Une ordonnance de référé du 2 Janvier 1992 a ordonné à Madame Diaz de cesser d'exercer son activité à Saint Médard en Jalles et constaté qu'à compter de sa date, la société Agence Echo ne pouvait ignorer l'existence de la clause de non concurrence.
Or, deux constats postérieurs montrent que Madame Diaz continue de travailler à Saint Médard pour le compte de la société Echo et qu'une visite de maison a été réalisée par son propre fils.
Elle fait grief au premier juge de s'être estimé incompétent, contrairement à ce qu'il avait précédemment décidé en retenant l'apparence crée par une clause contractuelle.

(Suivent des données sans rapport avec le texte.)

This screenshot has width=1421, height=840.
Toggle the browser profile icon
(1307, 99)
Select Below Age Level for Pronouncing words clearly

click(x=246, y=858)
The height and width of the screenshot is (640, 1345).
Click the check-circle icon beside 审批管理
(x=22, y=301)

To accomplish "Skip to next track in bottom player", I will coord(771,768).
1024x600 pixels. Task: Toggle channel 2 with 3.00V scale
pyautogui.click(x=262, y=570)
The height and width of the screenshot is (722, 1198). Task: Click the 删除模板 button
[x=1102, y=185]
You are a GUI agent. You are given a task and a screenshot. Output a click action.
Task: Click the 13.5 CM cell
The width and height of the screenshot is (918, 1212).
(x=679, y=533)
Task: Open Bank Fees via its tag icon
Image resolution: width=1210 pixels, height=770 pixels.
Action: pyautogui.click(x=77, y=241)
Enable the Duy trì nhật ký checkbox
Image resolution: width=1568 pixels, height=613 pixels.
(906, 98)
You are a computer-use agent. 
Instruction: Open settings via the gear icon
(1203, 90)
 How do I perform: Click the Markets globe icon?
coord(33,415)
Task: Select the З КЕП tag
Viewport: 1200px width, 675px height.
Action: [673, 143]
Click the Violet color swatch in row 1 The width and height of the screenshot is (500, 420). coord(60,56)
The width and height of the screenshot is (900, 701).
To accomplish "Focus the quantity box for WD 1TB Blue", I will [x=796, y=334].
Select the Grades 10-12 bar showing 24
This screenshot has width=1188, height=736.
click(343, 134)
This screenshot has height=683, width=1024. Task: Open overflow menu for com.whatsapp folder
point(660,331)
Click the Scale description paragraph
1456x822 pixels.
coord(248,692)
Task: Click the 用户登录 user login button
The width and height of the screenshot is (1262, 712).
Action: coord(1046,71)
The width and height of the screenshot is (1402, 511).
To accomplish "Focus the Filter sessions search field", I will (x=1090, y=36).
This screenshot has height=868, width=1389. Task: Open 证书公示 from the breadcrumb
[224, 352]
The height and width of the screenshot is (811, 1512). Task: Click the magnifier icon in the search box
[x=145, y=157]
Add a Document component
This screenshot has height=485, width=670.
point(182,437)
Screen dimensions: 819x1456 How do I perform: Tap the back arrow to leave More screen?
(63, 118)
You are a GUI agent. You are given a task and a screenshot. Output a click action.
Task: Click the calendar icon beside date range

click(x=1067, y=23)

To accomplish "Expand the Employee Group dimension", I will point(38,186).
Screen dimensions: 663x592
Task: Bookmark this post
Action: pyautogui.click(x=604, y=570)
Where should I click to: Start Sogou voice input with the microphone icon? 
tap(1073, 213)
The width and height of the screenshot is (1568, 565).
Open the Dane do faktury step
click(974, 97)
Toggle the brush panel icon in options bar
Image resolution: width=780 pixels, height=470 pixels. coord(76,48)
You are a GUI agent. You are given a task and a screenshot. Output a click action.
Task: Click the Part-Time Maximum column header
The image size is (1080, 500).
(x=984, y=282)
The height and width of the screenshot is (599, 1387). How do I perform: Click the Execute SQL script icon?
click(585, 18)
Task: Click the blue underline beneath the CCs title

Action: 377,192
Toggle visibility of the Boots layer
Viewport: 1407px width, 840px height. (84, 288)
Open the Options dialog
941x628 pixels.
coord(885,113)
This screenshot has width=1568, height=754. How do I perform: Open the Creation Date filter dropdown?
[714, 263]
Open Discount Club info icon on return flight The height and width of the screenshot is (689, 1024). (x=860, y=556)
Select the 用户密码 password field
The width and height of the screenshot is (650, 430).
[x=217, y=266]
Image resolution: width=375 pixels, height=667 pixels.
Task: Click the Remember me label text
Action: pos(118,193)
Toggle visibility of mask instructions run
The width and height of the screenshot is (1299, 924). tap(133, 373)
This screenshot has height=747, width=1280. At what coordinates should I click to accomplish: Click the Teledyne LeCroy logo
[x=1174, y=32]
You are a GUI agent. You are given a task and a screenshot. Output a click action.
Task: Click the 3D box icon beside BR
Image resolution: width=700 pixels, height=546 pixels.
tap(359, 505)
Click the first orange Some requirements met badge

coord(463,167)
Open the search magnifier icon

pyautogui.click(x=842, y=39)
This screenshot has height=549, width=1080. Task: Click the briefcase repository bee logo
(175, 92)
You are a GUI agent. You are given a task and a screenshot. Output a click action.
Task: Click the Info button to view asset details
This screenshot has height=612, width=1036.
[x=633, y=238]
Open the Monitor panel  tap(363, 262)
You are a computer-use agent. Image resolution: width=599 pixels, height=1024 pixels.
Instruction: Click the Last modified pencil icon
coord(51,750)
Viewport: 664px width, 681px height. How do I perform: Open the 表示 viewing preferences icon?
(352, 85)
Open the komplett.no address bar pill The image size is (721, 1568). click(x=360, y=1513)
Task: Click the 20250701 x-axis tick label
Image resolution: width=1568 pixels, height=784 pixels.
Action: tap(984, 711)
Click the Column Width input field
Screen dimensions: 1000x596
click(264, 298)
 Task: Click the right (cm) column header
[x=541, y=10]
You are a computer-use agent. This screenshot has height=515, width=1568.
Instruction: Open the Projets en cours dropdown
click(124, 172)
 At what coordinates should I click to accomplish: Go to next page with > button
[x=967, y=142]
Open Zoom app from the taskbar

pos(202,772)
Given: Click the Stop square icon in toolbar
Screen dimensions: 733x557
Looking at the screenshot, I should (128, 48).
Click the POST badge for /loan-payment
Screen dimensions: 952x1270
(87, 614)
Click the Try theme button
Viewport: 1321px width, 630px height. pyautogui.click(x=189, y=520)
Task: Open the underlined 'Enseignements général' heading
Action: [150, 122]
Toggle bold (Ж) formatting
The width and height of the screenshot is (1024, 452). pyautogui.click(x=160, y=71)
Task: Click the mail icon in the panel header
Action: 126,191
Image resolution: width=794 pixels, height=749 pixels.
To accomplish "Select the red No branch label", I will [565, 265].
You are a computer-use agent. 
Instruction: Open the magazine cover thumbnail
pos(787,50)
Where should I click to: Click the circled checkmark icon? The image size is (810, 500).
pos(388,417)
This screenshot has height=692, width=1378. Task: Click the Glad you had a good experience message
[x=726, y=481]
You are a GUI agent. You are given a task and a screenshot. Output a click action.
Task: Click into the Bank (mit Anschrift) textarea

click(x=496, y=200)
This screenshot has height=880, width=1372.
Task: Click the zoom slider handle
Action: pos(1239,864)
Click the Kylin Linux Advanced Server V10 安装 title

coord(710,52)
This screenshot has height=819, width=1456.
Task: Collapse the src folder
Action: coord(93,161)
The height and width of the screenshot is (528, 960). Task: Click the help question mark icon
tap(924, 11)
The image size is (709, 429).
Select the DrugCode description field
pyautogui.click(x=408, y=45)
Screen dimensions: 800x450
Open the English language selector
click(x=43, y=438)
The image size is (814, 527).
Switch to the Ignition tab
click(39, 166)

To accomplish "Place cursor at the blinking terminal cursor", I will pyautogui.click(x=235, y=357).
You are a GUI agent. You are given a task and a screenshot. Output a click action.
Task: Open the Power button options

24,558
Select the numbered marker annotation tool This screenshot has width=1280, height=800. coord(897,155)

Elle affirme que l'ordonnance du 2 janvier 1992 n'est pas respectée, Madame Diaz étant employée à recevoir de la clientèle de la société Echo et les réponses qu'elle a fournies à l'huissier étant mensongères.
La société Echo a conclu le 5 mars 1993 à la confirmation de l'ordonnance et à l'allocation d'une indemnité de 10 000 F et de 5 000, F sur le fondement de l'article 700 du Nouveau Code de Procédure Civile.
Elle fait état de l'existence d'une action en annulation de contrat d'agent commercial ayant lié Mme Diaz à la société Cabinet Bedin et d'une action de cette dernière société en indemnisation de son préjudice commercial.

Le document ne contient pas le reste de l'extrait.